The cruiser was equipped with an outboard motor made in the US, but it often broke down. He tried replacing it with Japanese products, but they proved substantially inferior to the foreign motor in terms of both quality and performance. This experience turned his attention toward the development of outboard motors.
There were no technical staff members, however, with experience in developing outboard motors. Lacking good models of outboard motors to serve as a reference, development proceeded through a process of trial and error. In the spring of 1958, an air-cooled, 2-stroke 250 cc prototype with 2-cylinders was completed.
Practical application of the prototype proved difficult as the development team encountered a number of obstacles. Because the engine unit was large, the engine mount broke at one point during a test run and the motor fell off into the water. A 40-horsepower motor was also developed, but it too failed to make it to the assembly stage.
At the same time these activities were taking place, development also proceeded on a 125 cc, air-cooled, 2-stroke, single-cylinder outboard motor. The technical staff in charge of design at the Hamamatsu Research Laboratory recalled, “All we received were a bunch of brochures for foreign products. The start of development was something like a wild goose chase.”

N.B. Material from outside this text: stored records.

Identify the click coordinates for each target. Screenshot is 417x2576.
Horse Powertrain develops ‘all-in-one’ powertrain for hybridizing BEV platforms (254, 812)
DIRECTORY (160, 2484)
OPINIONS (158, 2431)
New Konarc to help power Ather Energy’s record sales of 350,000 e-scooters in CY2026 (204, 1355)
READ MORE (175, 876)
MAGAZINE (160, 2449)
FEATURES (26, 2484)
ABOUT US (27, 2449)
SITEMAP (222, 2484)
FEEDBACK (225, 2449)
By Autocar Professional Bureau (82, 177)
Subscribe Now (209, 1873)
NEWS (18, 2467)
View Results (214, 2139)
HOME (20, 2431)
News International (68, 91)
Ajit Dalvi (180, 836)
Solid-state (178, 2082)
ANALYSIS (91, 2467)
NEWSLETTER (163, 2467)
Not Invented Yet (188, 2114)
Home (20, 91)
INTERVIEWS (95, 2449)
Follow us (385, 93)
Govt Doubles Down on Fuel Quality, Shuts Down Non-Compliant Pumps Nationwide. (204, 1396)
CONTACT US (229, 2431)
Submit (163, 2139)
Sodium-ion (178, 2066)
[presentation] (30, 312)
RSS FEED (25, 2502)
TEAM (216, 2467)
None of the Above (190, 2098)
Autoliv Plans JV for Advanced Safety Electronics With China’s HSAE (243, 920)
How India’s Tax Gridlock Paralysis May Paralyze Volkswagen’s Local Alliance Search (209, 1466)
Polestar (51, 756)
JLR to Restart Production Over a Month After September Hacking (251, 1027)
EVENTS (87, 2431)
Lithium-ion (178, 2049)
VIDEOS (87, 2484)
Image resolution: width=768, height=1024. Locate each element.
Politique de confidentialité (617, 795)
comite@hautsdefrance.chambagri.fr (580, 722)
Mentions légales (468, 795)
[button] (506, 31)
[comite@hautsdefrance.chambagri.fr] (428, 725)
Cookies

Like YMC’s other products, the goal was originality. The developers were given four requirements: the engine had to be air-cooled, it had to share parts with the YA1 (125 cc), the transom height (distance from the propeller to the engine) had to be variable, and the engine had to run on kerosene.
Around this time, development had started on motorboats at Nippon Gakki’s new factory. President Genichi Kawakami demonstrated a strong commitment to the manufacture of outboard motors, making frequent visits to the development site to monitor their progress. Finally, in July 1960, Yamaha put its first outboard motor on the market, the P-7. It was an air-cooled, 2-stroke, 123 cc model with seven horsepower and was targeted for Japanese wooden boats used in coastal fishing. Initial plans called for monthly production of 200 units. With the P-7, the history of Yamaha outboard motors commenced.
A model that earned a strong reputation in the market was the P-3, which was launched the next year in November 1961. This 63 cc motor was air-cooled, had one cylinder, and generated three horsepower.
The fuel tank of the P-3 was designed by female staff members, which was unusual in those days. The tank featured a unique rounded shape and was painted yellow. Later on, fishermen referred to it affectionately as “Yamaha’s yellow hat.” It also had novel specifications, which included the first application in an outboard motor of a rotary disk valve for pneumatic control.
The P-3 was light and exhibited good start-up performance, so it received the strong support of fishermen. At that time, red outboard motors made by Tohatsu were quite popular and the coastal waters were truly a sea of red. One year after the launch of the P-3, however, waters off of the Boso Peninsula and elsewhere saw a conspicuous increase in “yellow hats,” as Yamaha outboard motors soundly infiltrated Japan’s coasts.